On: June 14, 2015 In: Blog, Columns, Feature, Most Popular Comments: 0

Written By Brad McFadden

Don’t Forecast the Future but Rather Go With the Flow! Is it really helpful to make predictions about where financial markets will be in the future? I don’t think so. We (humans) are terrified of the unknown. Prediction is our way of giving us some sense of security about the future. But here is the problem; our “track record” of predicting the future is shocking to say the least!

When you really think about it – by definition we can never be any good at predicting the future! If we knew what the future was going to be, our actions today would prevent the future event from occurring. Nicolas Cage best summed it up with one of his lines from the 2007 movie NEXT:

“Here’s the thing about the future, every time you look at it, it changes because you looked at it, and that changes everything else” Predictions and thoughts about the future- look at how bad we are at it! You would have never believed it if:

  •  In the late-1980s, you were told that in the next 20 years the Soviet Union would completely implode, Japan’s economy would essentially be in a recession for the next 2 decades, and that China’s economy would become bigger than Japan’s.
  •  In 2007, you were told that peak oil was a “fallacy” and that within 7 years the U.S. would be exporting oil and producing more oil than Saudi Arabia.
  •  In 2004, someone told you a website run by a 19-year-old college dropout on which you look at pictures of your friends would be worth 4 times as much as Hewlett & Packard 10 years later.
  •  In late 1945, someone told you that after two atomic bombs were dropped on Japan no country would use a nuclear weapon in war for at least seven decades
  •  In 2009, someone told you the Federal Reserve would print $3 trillion over the next five years and result in hysteria with lower levels of inflation than before the GFC itself!
  • In 2002, someone told you Enron would be bankrupt within the year and that within 10 years Apple would be the biggest company in the world. In 2002 it appeared the opposite would occur.
  • Three years ago, someone told you that Uber, an app connecting you with a stranger in a Hyundai, would be worth almost as much as Ford!
  • 20 years ago, someone told you that you’d be able to make a phone call on a watch that looks much like the Casio calculator watch you were wearing at the time, and monitor your heart, pay your bills, send emails, surf the internet and pay for a cup of coffee
  • In 1968 (when Martin Luther King was assassinated), or 1980, or 1990, someone had told you that by 2010 the U.S. would have a black President.

EXTRACTED RECORDS:

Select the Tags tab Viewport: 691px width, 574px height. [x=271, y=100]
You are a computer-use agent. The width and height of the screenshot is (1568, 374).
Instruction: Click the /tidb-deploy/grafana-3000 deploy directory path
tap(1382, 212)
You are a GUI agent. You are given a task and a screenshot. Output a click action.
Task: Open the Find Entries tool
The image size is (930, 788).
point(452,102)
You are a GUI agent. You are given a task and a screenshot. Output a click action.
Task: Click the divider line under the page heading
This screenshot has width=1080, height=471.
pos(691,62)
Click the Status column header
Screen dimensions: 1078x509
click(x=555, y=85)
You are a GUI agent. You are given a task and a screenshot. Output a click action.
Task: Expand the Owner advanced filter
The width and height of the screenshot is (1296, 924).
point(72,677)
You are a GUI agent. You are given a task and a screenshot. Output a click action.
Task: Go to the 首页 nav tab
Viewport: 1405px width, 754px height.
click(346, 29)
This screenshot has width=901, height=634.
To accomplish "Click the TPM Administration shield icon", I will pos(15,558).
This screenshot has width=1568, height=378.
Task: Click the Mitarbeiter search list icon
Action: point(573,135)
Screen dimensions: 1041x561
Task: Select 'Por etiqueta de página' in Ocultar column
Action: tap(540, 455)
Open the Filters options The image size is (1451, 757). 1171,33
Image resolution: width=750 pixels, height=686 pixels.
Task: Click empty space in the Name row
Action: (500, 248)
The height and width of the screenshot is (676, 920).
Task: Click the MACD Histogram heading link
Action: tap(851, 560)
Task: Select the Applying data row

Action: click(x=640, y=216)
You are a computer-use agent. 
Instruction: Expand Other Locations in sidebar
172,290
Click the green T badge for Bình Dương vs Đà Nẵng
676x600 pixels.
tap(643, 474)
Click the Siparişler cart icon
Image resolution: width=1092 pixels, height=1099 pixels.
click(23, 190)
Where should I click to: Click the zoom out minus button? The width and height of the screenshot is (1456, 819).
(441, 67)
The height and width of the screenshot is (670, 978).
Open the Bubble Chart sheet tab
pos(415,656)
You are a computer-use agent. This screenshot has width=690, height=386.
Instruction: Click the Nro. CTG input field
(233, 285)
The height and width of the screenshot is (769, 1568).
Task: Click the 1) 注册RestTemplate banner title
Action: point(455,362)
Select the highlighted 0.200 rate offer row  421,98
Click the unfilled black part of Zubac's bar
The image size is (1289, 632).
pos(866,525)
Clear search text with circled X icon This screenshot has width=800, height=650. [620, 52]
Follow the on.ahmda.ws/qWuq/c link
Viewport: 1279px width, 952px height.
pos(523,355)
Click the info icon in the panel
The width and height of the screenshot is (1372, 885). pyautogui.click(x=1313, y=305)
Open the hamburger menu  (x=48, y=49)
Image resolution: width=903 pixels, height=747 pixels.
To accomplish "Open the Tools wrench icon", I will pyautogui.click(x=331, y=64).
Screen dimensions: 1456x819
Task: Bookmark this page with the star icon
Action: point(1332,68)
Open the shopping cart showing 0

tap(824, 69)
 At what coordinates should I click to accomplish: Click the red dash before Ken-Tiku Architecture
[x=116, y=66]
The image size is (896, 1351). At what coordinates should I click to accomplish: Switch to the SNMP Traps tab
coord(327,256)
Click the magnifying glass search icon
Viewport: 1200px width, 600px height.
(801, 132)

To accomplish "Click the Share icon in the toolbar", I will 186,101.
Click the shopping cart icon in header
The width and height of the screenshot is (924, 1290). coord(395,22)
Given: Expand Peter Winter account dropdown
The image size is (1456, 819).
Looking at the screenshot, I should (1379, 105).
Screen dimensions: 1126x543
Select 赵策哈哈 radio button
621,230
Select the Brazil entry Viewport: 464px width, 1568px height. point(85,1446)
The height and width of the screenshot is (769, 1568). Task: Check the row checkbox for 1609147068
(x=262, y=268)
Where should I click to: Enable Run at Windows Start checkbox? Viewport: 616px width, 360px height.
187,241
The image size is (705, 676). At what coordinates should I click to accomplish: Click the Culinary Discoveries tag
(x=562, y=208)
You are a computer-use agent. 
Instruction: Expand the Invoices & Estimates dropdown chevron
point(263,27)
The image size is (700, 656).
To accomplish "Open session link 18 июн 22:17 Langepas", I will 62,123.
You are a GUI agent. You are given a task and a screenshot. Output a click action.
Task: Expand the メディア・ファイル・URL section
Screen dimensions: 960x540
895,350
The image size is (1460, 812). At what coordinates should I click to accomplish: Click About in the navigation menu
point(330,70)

GIVEN TASK 1: Translate this sentence from the post on forecasting the future into Spanish: "We (humans) are terrified of the unknown."
GIVEN TASK 2: Echo the post on forecasting the future, starting with "When you really" and going on through "bigger than Japan’s.".
GIVEN TASK 3: In the post on forecasting the future, which movie does the Nicolas Cage line come from?

CORRECT RESULT 1: Nosotros (los humanos) le tenemos terror a lo desconocido.

CORRECT RESULT 2:
When you really think about it – by definition we can never be any good at predicting the future! If we knew what the future was going to be, our actions today would prevent the future event from occurring. Nicolas Cage best summed it up with one of his lines from the 2007 movie NEXT:

“Here’s the thing about the future, every time you look at it, it changes because you looked at it, and that changes everything else” Predictions and thoughts about the future- look at how bad we are at it! You would have never believed it if:

  •  In the late-1980s, you were told that in the next 20 years the Soviet Union would completely implode, Japan’s economy would essentially be in a recession for the next 2 decades, and that China’s economy would become bigger than Japan’s.

CORRECT RESULT 3: The 2007 movie NEXT.